08 January 2009

On Goodness

A few weeks ago, I stumbled upon a universal definition for ‘good’. I didn’t intend to do that: it popped up while I was writing on another topic. The definition that came to me was the measure of how well we fare when compared to our ideals. This definition makes it both objective and relative, in that you can use the same standard to understand the word “good” when it is being applied to a variety of situations.

For instance, say I had an uncle who I described as a good mechanic. This means that this uncle of mine comes very close to meeting the standards of an ‘ideal’ mechanic (the ones I can think of, anyway): he is extremely knowledgeable about all automobile matters; he is deft with his hands and always strives to prevent accidents; he treats his customers fairly, and he is creative at figuring out what the problems are with a car when the customer has a problem. Good’s opposite, “bad”, is a measure of how poorly we fare when we compared to our ideals. The bad mechanic, then, would possess limited knowledge, would be clumsy, would cheat his customers, would do his work sloppily, and so on. This does not mean the mechanic is a bad person -- just a bad mechanic. (Of course, if he is cheating his customers, I would not wager that he is a good person.)

I can apply this approach to any matter, I believe, and it works. I use it to understand why people say the things they do. We can see the reason why people from different systems of thought frequently come into opposition: their definitions of "good" vary. The reality that "good" is dependent on individual perceptions is objectionable to many, who strive for Absolutes. This is a topic I've written on before -- but even if someone were to set up an absolute code, goodness would still be dependent on independent perceptions, because "absolute" laws have to be interpreted by individual people. A good example of this is one of the Jewish "Ten Commandments", "Thou Shalt Not Kill". What does that mean? Ask five different people and you will probably arrive at five different answers. That statement has given rise to pacifist interpretation, vegetarian interpretation, only-in-self-defense interpretation, if-there's-a-just-war interpretation and a well-if-god-tells-you-to-it's-OK interpretation. Even as something as basic as "thou shalt not kill" is subject to a wide amount of interpretation. How many more interpretations are there for more complex codes of behavior?

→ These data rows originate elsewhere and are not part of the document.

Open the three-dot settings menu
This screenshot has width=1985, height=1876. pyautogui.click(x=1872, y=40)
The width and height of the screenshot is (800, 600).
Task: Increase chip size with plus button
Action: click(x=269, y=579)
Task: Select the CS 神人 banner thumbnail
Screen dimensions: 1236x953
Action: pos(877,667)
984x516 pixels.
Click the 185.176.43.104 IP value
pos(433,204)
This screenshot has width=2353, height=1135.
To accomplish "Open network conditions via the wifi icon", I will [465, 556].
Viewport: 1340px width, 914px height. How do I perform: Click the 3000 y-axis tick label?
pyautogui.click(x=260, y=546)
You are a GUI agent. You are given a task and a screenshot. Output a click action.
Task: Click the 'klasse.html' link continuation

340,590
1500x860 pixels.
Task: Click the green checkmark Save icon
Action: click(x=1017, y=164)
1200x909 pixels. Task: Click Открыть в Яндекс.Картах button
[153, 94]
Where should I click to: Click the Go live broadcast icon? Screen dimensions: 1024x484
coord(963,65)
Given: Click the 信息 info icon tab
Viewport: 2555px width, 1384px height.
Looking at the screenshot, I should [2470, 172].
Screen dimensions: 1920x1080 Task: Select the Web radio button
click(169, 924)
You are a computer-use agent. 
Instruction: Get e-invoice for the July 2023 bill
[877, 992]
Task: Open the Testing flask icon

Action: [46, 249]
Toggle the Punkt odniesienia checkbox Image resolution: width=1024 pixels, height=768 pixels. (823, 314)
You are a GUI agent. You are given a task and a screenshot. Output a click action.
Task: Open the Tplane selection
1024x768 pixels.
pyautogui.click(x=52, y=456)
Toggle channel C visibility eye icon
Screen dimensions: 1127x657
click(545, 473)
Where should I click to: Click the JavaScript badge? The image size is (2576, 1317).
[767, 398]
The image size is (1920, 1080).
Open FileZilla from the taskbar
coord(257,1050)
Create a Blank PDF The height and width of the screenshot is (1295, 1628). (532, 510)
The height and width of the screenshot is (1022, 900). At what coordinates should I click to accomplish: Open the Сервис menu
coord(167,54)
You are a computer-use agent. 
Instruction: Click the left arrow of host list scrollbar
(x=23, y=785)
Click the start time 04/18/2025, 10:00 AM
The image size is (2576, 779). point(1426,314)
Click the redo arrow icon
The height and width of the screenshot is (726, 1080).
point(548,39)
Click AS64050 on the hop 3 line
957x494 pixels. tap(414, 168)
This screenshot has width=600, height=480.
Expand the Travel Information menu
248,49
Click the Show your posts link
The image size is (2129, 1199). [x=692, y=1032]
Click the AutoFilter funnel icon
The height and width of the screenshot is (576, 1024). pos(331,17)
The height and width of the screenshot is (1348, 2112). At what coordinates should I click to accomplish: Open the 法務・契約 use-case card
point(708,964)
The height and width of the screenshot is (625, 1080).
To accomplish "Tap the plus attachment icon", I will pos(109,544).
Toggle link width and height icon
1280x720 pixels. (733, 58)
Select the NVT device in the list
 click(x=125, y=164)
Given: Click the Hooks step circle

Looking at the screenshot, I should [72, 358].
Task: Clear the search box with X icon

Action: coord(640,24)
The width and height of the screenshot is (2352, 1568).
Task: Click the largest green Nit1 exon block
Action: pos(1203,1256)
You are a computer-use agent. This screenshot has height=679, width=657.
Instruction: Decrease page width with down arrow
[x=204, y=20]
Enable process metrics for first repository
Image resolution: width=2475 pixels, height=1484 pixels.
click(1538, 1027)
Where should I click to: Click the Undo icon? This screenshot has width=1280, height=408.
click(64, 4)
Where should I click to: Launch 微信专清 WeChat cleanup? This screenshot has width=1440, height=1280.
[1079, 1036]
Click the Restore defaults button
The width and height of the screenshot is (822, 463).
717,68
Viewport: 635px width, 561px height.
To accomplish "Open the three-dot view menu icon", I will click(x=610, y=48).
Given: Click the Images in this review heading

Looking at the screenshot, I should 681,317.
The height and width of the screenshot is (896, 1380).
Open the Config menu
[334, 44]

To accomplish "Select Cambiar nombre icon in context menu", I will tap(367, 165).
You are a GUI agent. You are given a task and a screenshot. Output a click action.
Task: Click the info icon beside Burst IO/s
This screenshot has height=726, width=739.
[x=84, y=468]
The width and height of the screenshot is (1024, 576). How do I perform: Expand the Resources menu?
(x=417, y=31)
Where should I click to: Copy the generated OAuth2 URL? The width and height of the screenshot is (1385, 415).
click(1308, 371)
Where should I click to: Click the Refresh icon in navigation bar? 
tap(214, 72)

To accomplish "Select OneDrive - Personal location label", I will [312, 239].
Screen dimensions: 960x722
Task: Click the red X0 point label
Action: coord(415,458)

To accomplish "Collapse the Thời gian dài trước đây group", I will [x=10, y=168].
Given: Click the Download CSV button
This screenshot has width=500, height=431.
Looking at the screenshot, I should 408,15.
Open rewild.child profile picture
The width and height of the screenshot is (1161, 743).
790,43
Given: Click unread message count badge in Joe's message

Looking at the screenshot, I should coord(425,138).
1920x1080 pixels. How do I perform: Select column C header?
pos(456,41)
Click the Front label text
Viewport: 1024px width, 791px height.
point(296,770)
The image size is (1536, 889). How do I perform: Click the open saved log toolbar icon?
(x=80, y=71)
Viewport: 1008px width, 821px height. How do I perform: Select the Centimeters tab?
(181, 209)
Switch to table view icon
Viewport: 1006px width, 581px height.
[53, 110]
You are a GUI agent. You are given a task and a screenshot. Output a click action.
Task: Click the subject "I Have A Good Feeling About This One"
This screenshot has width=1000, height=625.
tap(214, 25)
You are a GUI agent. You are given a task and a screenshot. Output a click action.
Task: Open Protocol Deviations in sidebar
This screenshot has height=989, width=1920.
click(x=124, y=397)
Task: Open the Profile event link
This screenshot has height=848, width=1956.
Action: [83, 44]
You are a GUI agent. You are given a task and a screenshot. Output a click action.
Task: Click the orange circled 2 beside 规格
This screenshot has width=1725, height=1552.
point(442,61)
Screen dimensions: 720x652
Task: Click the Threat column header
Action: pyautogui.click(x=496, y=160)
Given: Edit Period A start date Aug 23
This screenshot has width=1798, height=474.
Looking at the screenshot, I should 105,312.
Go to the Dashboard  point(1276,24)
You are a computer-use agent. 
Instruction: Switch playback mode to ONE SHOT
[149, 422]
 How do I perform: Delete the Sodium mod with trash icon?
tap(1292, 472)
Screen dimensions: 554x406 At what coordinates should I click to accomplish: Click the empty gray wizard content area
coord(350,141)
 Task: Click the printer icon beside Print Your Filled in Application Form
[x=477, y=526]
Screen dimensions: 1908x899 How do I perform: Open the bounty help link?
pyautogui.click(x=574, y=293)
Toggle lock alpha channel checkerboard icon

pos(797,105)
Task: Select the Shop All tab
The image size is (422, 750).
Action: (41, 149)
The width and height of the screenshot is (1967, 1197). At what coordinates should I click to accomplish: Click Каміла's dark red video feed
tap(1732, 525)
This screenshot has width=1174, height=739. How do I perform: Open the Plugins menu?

Interestingly, based on this approach, I can see how people can come into conflict with themselves. If they are judging themselves by two separate sets of ideals, those ideals might conflict. For example, let's take a soldier who holds himself to the idea that you shouldn't kill. Another ideal he has, though, is that one should serve his country -- so he joins the Army and is taught to kill. He goes to a place like Afghanistan, for instance, and has to shoot people who attack him. He's taking life: he's betraying his ideals. The result would be self-conflict, but because his ideals are subject to his purposes, he rewrites the rules to make murder not-murder: he makes it self-defense. But what if he has to attack someone on suspicion that they might attack him, like say a checkpoint? Then he has taken life without actually being attacked, or even knowing he was attacked. Self-conflict ensues unless he is able to rewrite the terms once more, to justify it to himself somehow. There are many other opportunities for self-conflict: a businessman who tries to provide for his family and create a good business without mistreating his employees or cheating his customers with shoddy equipment: a lawyer who provides defense to someone she knows is guilty: an idealistic preacher who tries to keep a couple together even though the man is beating the woman, a young woman who has an abortion because she knows she can't provide a good life for a potential infant, or because it would be born with severe birth defects, and so on. In each instance, one ideal is conflicting with another.

Also, using this approach, we can see how people can come into conflict with one another and each party think of themselves as "right": We can see conflict between multiple "rights", and this is a very uncomfortable idea to live with. Take the immigration issue, for instance: I don't see a battle between the unconsciously illegal immigrants and the hard-working people who are being shut out of their jobs. I see a tragic conflict of rights: the immigrants, in my view, have a right to feed their families -- and so do the people who they are accidentally displace. Look at the American War of Independence: from the British perspective, the colonists had cost the Realm money because of their aggressive settling of Indian territory, leading to the necessity of the British defending the colonies, and the subsequent expense of it. The colonists were expected (fairly, from their perspective) to help pay for the expenses of maintaining an army. And yet from the colonial perspective, I can understand why they would resent the sudden imposition of financial burden. I understand both sides: I can support neither over the other.

I began writing this to share my definition of goodness, but I see this train of thought is not yet ended. I believe the definition I propose -- goodness being how well we fare when measured against our ideals -- is quite workable, and shows the origin of conflicts. I want to write on how we can greatly mitigate self-conflict and interpersonal conflict, but that will have to wait for another time: it strikes me as an important enough issue to merit its own post.